# start of Records shown
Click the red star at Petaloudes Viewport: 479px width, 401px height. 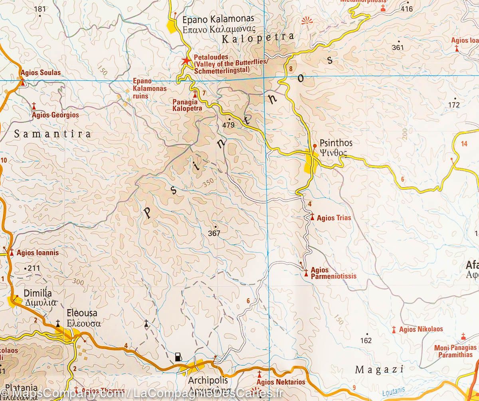[x=186, y=61]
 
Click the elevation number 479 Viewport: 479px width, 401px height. [x=229, y=125]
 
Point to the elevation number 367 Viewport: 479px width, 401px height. [x=214, y=234]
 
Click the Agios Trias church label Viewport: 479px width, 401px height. [x=328, y=218]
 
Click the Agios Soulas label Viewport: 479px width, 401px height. [x=40, y=73]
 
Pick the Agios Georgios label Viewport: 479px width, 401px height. [x=55, y=115]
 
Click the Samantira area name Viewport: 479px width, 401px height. [x=52, y=134]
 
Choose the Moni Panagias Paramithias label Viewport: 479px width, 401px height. [x=455, y=351]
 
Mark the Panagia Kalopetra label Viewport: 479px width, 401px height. [x=186, y=105]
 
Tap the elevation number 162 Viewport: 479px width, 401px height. [x=366, y=341]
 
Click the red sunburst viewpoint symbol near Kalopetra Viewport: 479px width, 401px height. [x=307, y=21]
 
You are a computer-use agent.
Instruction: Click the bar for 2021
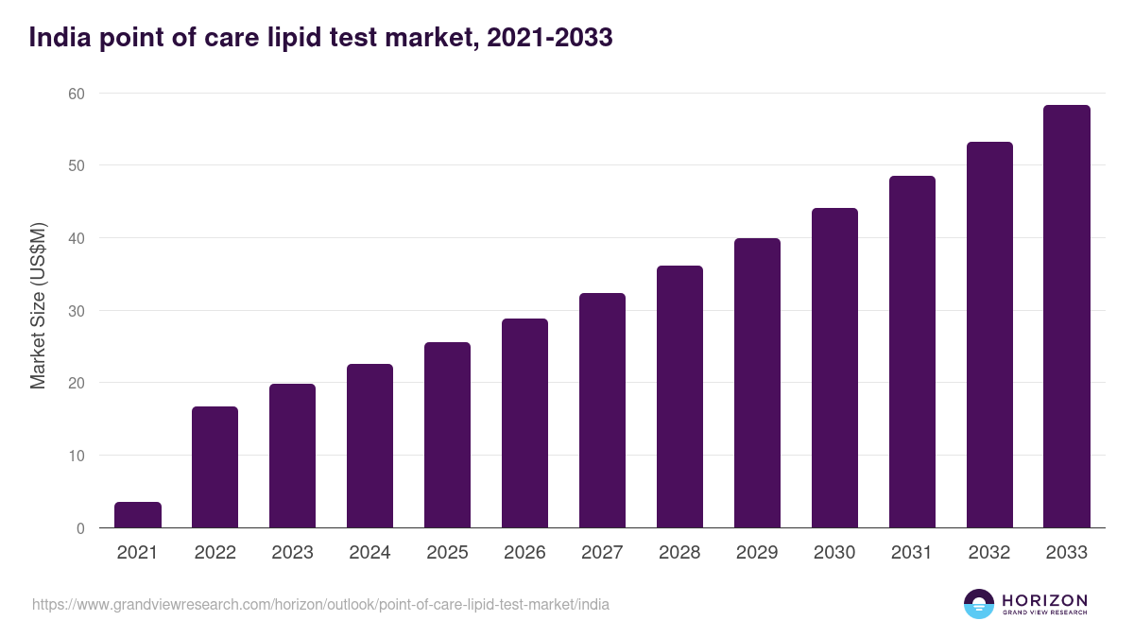pos(138,515)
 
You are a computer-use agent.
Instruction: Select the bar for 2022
pos(215,467)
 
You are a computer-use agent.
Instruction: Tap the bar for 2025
pos(447,435)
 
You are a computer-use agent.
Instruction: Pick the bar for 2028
pos(679,397)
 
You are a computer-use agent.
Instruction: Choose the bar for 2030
pos(834,368)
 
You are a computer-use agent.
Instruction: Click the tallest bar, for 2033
pos(1067,317)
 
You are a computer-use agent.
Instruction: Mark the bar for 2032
pos(989,335)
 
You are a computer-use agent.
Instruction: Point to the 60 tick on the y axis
pos(76,94)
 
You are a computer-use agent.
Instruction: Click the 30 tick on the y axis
pos(76,311)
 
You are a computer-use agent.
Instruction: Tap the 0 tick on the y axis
pos(80,528)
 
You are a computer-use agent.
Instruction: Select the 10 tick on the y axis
pos(76,456)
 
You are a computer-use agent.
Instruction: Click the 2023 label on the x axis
pos(292,553)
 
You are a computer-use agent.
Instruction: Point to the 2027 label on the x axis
pos(602,553)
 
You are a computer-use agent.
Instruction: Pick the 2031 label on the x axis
pos(912,553)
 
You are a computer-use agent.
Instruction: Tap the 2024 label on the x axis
pos(369,553)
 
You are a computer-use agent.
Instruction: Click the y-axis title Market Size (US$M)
pos(38,304)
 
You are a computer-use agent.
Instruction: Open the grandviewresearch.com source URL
pos(320,604)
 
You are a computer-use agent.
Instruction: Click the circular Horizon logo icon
pos(979,604)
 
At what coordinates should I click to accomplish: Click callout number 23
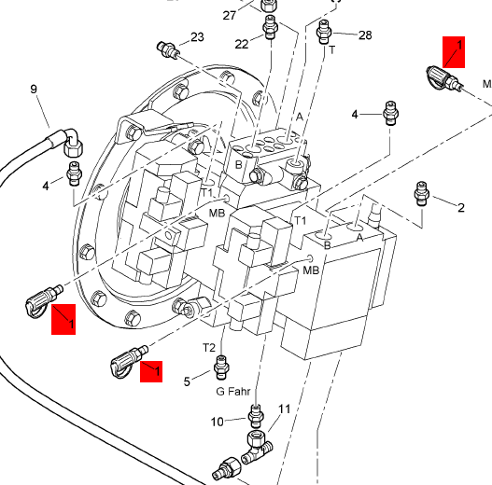197,37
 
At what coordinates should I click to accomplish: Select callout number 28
365,35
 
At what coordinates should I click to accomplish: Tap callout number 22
242,44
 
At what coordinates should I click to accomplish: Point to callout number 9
34,89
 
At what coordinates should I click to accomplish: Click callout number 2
460,208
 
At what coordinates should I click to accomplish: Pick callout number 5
187,381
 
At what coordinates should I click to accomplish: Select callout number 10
218,422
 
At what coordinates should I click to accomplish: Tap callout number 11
285,409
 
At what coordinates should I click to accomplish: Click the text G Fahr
233,391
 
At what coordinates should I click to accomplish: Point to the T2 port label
209,348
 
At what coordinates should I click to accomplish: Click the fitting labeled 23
168,50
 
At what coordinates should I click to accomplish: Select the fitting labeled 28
325,32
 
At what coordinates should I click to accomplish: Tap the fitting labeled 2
421,193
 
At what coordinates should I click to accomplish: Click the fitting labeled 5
221,367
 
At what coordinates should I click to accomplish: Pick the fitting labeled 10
256,416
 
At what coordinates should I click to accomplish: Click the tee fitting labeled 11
258,447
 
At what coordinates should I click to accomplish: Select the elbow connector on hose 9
73,142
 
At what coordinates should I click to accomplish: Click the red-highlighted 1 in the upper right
454,52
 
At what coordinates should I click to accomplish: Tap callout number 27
230,15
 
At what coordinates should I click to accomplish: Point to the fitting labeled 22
270,27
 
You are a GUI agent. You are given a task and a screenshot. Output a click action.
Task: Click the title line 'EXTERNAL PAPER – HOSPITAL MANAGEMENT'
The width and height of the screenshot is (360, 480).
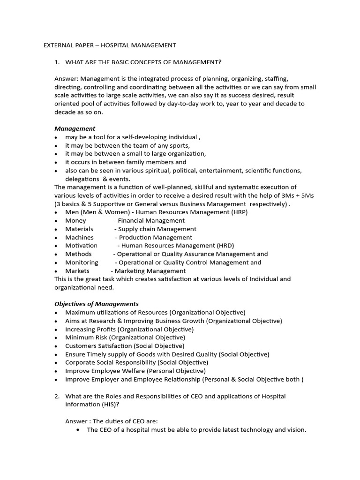[110, 45]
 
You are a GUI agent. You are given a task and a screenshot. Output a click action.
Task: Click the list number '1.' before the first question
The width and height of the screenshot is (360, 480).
[57, 62]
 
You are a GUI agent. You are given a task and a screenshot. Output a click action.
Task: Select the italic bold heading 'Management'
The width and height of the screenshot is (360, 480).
[75, 128]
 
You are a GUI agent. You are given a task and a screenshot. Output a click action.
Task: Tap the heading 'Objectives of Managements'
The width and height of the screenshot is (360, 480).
[97, 304]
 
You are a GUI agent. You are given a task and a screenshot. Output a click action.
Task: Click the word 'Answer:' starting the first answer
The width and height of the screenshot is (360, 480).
[67, 79]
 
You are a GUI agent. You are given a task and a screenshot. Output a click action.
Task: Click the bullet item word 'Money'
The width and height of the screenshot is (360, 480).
[75, 220]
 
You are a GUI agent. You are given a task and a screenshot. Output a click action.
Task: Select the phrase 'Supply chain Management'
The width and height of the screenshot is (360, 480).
[157, 229]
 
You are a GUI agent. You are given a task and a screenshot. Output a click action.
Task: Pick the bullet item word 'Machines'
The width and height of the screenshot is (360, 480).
[79, 237]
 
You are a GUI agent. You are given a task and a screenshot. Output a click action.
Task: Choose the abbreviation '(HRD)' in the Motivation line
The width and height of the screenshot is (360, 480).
[225, 246]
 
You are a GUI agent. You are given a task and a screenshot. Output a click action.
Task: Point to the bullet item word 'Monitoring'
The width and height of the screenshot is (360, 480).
[82, 262]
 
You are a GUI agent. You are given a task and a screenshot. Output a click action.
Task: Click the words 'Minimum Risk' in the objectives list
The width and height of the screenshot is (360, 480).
[84, 338]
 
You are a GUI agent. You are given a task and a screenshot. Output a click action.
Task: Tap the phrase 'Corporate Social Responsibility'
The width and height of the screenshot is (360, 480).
[111, 363]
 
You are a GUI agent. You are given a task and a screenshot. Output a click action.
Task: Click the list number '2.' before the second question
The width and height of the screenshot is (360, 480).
[57, 397]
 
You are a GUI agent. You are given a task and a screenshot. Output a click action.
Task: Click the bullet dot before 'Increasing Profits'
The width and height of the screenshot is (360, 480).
[56, 330]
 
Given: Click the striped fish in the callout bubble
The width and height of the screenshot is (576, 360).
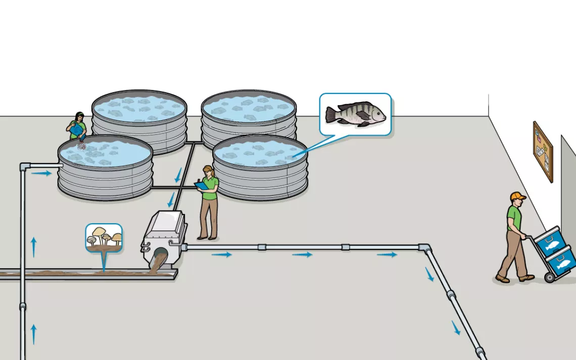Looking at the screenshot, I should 356,114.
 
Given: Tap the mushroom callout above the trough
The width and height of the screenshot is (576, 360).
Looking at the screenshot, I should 104,237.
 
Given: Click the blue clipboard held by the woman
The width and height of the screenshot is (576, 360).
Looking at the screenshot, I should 202,186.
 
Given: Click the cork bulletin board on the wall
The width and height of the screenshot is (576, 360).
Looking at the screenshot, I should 543,151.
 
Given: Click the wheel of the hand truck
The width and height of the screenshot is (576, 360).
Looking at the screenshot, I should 549,277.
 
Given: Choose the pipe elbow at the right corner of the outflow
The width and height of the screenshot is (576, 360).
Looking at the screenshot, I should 425,248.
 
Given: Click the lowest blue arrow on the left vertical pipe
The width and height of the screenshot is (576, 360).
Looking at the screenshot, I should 34,334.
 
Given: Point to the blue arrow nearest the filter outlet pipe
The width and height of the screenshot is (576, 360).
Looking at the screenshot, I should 221,254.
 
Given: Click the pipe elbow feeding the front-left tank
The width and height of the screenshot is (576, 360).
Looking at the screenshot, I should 25,166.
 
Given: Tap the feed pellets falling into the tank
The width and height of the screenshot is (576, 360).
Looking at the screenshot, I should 81,145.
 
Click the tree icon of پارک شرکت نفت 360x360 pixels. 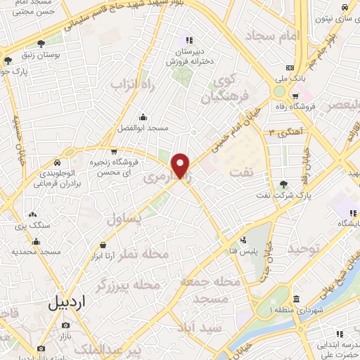pyautogui.click(x=283, y=184)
# end of Records shown
**Problem description**
Copy the records word for word, starting at the line containing "Click the Samantira" and continuing down through the line containing "pos(138,515)", with both of those lines included. Leave the pictures out of your copy.

**Complete output**
Click the Samantira area name Viewport: 479px width, 401px height. [x=52, y=134]
 
Choose the Moni Panagias Paramithias label Viewport: 479px width, 401px height. [x=455, y=351]
 
Mark the Panagia Kalopetra label Viewport: 479px width, 401px height. [x=186, y=105]
 
Tap the elevation number 162 Viewport: 479px width, 401px height. [x=366, y=341]
 
Click the red sunburst viewpoint symbol near Kalopetra Viewport: 479px width, 401px height. [x=307, y=21]
 
You are a computer-use agent.
Instruction: Click the bar for 2021
pos(138,515)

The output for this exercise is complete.